- **REQUIRED WORK**:
For the material below, return exactly the lines starting at the line containing "Cari (62, 379)" and ending at the line containing "Terms & Conditions (468, 2533)", both ends included, and no others.

- **SOURCE RECORDS**:
□ □ □ □
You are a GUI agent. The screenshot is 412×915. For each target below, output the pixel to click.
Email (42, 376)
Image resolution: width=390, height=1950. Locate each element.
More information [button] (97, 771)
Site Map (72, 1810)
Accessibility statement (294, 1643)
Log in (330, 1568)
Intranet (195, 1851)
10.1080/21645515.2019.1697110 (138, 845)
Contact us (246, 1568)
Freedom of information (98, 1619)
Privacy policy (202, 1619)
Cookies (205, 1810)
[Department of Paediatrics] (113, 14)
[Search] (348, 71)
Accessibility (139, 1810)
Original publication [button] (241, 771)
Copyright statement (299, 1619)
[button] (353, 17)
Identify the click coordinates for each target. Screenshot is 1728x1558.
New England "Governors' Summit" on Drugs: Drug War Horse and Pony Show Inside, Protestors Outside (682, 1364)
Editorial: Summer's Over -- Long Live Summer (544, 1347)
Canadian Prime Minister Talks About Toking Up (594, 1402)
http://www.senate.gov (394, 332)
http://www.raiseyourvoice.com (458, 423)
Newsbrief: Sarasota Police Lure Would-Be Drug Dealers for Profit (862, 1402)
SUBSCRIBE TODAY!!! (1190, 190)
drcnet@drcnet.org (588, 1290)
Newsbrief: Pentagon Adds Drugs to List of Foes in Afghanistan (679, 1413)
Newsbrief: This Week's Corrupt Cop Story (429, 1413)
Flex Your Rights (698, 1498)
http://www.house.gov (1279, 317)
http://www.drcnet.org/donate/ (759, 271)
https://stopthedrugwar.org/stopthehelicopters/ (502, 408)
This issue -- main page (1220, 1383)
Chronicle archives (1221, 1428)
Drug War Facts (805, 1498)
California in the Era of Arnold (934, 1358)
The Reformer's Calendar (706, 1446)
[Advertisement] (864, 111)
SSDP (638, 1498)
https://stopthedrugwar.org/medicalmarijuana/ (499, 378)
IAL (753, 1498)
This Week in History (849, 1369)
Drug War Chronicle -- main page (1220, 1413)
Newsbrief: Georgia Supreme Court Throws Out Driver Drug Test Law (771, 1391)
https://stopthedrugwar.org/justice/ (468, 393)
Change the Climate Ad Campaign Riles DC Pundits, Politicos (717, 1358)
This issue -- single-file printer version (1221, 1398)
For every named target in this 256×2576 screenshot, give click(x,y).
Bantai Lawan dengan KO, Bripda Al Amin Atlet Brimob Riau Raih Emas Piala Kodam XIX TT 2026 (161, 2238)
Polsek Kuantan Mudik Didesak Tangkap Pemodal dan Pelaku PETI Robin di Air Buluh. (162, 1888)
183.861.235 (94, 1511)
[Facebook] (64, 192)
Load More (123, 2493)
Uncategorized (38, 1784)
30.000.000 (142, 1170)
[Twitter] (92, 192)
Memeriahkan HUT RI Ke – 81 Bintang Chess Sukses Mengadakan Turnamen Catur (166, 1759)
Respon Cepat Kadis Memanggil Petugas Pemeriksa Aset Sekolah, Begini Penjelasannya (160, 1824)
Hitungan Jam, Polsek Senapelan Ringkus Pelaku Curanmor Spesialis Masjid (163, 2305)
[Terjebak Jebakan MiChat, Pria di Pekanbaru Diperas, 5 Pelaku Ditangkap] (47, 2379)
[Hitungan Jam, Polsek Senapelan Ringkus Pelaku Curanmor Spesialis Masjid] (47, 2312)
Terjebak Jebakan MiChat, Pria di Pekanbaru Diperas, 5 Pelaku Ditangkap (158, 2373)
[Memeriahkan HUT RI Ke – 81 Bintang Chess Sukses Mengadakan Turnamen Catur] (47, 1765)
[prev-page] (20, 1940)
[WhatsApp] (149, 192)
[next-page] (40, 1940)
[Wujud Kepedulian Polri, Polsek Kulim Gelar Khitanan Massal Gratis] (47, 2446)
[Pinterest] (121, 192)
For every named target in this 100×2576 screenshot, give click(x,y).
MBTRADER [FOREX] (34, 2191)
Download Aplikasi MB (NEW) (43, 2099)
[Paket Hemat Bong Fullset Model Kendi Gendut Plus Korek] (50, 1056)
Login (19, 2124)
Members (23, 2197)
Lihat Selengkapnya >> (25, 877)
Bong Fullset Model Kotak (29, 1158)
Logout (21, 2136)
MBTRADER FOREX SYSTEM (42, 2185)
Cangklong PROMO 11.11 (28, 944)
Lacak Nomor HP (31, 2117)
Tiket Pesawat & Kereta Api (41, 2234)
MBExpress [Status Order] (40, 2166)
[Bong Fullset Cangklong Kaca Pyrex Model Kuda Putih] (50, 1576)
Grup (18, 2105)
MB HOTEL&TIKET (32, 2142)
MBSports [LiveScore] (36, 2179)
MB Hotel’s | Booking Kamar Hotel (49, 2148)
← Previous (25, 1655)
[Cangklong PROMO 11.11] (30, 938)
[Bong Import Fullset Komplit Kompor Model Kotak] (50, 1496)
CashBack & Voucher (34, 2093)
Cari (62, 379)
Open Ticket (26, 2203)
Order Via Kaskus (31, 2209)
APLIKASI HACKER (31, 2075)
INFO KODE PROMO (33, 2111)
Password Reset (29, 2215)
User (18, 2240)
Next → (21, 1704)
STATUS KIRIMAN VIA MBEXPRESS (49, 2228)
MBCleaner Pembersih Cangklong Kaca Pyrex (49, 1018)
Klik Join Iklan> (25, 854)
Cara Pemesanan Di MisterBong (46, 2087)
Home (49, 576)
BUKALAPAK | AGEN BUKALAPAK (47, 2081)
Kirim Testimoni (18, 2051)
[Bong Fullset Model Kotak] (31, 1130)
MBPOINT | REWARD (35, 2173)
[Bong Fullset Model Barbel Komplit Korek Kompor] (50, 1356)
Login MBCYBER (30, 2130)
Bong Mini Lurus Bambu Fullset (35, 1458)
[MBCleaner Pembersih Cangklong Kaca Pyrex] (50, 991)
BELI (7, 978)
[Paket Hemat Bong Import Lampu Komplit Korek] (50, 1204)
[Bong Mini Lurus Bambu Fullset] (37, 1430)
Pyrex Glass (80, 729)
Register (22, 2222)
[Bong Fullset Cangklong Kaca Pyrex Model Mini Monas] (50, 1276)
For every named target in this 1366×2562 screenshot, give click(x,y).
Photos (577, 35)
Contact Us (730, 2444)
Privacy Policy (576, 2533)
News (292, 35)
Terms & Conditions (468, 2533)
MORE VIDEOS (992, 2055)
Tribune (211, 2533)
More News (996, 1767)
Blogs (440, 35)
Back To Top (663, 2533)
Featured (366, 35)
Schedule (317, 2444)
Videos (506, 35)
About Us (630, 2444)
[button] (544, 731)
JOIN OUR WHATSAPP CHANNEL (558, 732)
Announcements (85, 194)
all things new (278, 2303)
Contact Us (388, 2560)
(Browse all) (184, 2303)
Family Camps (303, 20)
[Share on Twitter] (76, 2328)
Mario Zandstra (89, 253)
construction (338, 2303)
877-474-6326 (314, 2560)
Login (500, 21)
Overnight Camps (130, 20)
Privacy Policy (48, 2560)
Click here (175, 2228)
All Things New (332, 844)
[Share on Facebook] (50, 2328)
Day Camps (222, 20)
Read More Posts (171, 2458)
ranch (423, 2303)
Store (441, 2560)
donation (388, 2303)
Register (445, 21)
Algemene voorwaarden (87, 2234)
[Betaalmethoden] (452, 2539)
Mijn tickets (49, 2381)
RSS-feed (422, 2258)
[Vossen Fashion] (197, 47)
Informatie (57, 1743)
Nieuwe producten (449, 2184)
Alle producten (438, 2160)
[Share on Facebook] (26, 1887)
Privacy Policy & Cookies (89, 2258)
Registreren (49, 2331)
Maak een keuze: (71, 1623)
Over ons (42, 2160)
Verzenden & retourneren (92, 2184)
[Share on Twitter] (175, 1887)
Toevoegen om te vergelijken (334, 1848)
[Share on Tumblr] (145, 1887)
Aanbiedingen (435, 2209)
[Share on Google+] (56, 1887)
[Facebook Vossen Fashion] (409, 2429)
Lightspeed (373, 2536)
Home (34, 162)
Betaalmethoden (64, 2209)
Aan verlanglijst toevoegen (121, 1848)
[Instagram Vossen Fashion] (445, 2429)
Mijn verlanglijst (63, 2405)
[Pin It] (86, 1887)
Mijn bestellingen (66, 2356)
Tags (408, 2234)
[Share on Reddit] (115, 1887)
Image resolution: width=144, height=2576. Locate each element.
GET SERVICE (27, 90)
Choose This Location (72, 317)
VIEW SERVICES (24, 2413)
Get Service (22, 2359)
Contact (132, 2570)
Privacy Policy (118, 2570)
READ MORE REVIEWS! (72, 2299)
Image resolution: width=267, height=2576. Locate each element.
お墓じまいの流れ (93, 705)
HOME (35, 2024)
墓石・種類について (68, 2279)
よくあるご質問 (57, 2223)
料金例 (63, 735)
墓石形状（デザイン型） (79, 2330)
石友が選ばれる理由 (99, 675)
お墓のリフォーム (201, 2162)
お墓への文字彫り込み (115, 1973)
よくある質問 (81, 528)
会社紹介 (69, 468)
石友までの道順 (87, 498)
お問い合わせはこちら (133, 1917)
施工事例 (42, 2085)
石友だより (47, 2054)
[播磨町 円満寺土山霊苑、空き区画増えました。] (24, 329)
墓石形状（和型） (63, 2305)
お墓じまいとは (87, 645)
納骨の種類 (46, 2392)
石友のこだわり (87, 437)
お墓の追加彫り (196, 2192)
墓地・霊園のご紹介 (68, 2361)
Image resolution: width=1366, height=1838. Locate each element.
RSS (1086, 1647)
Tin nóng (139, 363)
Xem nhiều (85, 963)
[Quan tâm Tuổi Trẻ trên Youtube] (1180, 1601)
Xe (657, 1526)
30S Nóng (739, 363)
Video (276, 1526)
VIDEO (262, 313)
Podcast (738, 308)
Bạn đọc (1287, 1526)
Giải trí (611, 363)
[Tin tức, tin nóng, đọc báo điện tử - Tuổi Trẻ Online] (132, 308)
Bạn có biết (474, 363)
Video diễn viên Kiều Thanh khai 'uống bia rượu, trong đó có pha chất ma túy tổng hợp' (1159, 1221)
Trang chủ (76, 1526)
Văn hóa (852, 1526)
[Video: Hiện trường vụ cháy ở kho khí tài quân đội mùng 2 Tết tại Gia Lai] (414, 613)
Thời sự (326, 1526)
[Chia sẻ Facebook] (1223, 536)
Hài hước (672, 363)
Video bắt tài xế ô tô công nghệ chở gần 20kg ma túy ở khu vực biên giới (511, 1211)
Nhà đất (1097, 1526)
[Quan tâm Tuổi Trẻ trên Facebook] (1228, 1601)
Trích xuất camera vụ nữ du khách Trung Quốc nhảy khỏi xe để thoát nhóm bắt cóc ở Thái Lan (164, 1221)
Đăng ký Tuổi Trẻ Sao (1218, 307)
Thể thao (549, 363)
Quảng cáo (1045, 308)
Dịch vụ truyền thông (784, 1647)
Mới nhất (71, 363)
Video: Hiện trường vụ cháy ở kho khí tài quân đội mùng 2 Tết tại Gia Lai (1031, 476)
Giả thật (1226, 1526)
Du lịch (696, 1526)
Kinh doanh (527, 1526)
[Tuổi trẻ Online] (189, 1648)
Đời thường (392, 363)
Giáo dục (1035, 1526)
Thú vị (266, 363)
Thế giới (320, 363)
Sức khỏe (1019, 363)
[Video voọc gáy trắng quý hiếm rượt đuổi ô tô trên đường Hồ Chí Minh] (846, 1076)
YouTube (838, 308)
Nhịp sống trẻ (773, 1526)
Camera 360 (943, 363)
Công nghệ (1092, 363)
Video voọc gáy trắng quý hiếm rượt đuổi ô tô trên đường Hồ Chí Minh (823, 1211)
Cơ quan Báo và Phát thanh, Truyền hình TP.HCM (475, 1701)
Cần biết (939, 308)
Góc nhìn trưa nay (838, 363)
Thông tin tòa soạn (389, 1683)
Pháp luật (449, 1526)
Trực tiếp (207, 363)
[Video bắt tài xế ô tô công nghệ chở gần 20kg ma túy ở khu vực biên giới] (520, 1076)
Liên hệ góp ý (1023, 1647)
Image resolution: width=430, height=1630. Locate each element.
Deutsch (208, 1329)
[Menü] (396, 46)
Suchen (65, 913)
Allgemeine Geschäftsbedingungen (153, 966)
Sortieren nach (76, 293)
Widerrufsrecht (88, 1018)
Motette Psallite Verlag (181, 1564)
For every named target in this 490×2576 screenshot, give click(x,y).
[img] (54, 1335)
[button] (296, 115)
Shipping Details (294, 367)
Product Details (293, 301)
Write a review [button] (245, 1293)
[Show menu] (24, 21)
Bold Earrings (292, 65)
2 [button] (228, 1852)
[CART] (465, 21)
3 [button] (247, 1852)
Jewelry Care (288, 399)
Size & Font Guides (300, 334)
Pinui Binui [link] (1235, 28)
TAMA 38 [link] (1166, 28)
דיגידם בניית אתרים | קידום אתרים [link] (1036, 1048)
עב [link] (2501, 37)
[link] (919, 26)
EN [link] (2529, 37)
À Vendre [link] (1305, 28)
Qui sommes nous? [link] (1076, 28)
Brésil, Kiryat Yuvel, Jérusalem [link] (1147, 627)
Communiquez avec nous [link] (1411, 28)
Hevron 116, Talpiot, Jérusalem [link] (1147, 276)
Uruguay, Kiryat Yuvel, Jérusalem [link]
□ □ □ □
- **RESULT OF THIS TASK**:
Cari (62, 379)
Open Ticket (26, 2203)
Order Via Kaskus (31, 2209)
APLIKASI HACKER (31, 2075)
INFO KODE PROMO (33, 2111)
Password Reset (29, 2215)
User (18, 2240)
Next → (21, 1704)
STATUS KIRIMAN VIA MBEXPRESS (49, 2228)
MBCleaner Pembersih Cangklong Kaca Pyrex (49, 1018)
Klik Join Iklan> (25, 854)
Cara Pemesanan Di MisterBong (46, 2087)
Home (49, 576)
BUKALAPAK | AGEN BUKALAPAK (47, 2081)
Kirim Testimoni (18, 2051)
[Bong Fullset Model Kotak] (31, 1130)
MBPOINT | REWARD (35, 2173)
[Bong Fullset Model Barbel Komplit Korek Kompor] (50, 1356)
Login MBCYBER (30, 2130)
Bong Mini Lurus Bambu Fullset (35, 1458)
[MBCleaner Pembersih Cangklong Kaca Pyrex] (50, 991)
BELI (7, 978)
[Paket Hemat Bong Import Lampu Komplit Korek] (50, 1204)
[Bong Mini Lurus Bambu Fullset] (37, 1430)
Pyrex Glass (80, 729)
Register (22, 2222)
[Bong Fullset Cangklong Kaca Pyrex Model Mini Monas] (50, 1276)
For every named target in this 1366×2562 screenshot, give click(x,y).
Photos (577, 35)
Contact Us (730, 2444)
Privacy Policy (576, 2533)
News (292, 35)
Terms & Conditions (468, 2533)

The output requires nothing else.